En dos ocasiones hemos tratado el tema del racismo en el fútbol y la forma de combatirlo, y sigo sin entender las medidas que se toman. No entiendo el motivo por el que un insulto o menosprecio por la condición sexual, religiosa o física, es menos importante o hiriente que uno por causa racial. ¿Por qué sólo se penalizan los insultos racistas? ¿Lo punible no debería ser la ofensa, independientemente de su motivación?
A pesar de seguir creyendo que un aficionado insultando a un jugador rival, sea por uno u otro motivo, no es racismo, entiendo y aplaudo que se quiera erradicar este tipo de comportamiento del fútbol (y lo aplaudiría más si se intentara también con los demás agravios).

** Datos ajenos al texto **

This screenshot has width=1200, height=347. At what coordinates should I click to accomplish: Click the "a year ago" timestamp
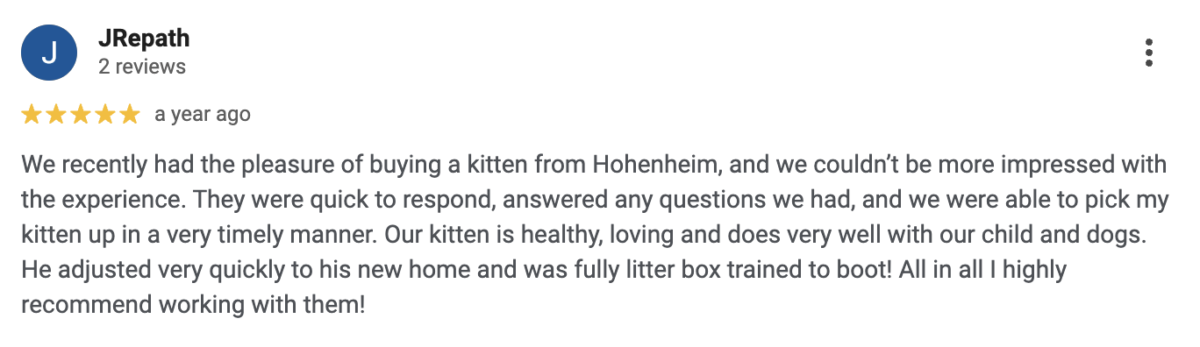coord(203,114)
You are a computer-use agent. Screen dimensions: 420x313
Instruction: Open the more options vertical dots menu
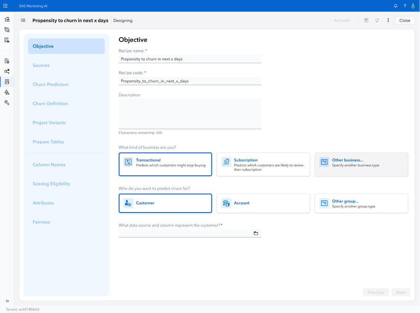[x=388, y=20]
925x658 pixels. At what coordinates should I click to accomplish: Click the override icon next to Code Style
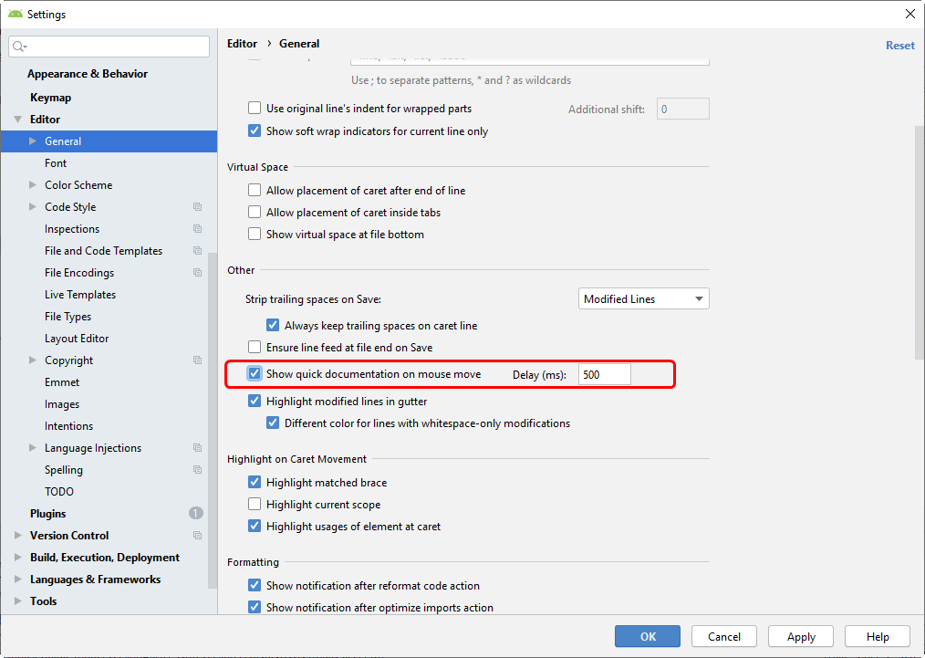(197, 206)
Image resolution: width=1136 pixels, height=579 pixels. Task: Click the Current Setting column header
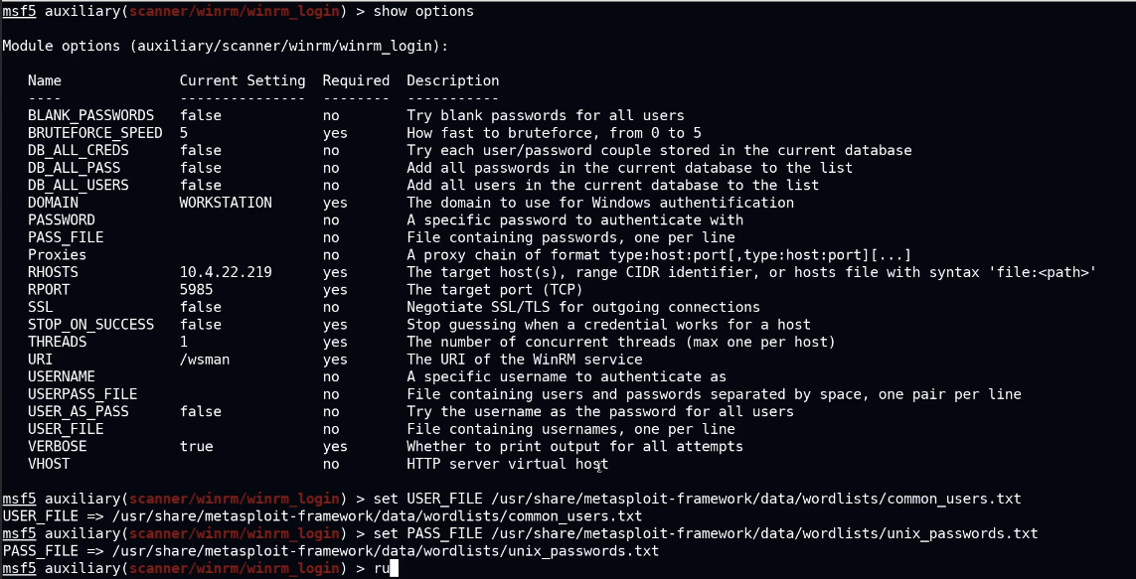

Pero tras ver un par de medidas sancionadoras en la misma semana:
- Partido de fútbol profesional en el estadio de La Romareda (Zaragoza-Villarreal). Un aficionado exclama insultos racistas durante el partido. Dicho aficionado es multado con 6000 euros y no podrá acceder a un recinto deportivo durante 2 años.
- Partido de fútbol de categoría Cadete (jugadores de 14 a 16 años), en Alcobendas. El árbitro decidió suspender el partido tras insultos como “moros, hijos de puta, sudacas”, “iros a vuestro puto país” o “volved allí en patera, a ver si os ahogáis”, dirigidos hacia varios jugadores extranjeros del equipo visitante. Los insultos provenían de la afición local que fue instigada por su entrenador, quien también amenazó al árbitro. El Club local ha sido multado con 20 euros, la pérdida del partido por 3-0 y una advertencia de clausura de campo. El entrenador cumplirá 8 partidos de suspensión.
Es evidente que centran su objetivo en combatir el racismo y educar en la tolerancia desde las categorías inferiores del deporte, ¡cómo debe ser! ¿La diferencia entre una medida y otra no vendrá producida por la repercusión mediática? Pues que se vayan preparando porque la educación de hoy… será la sociedad de mañana.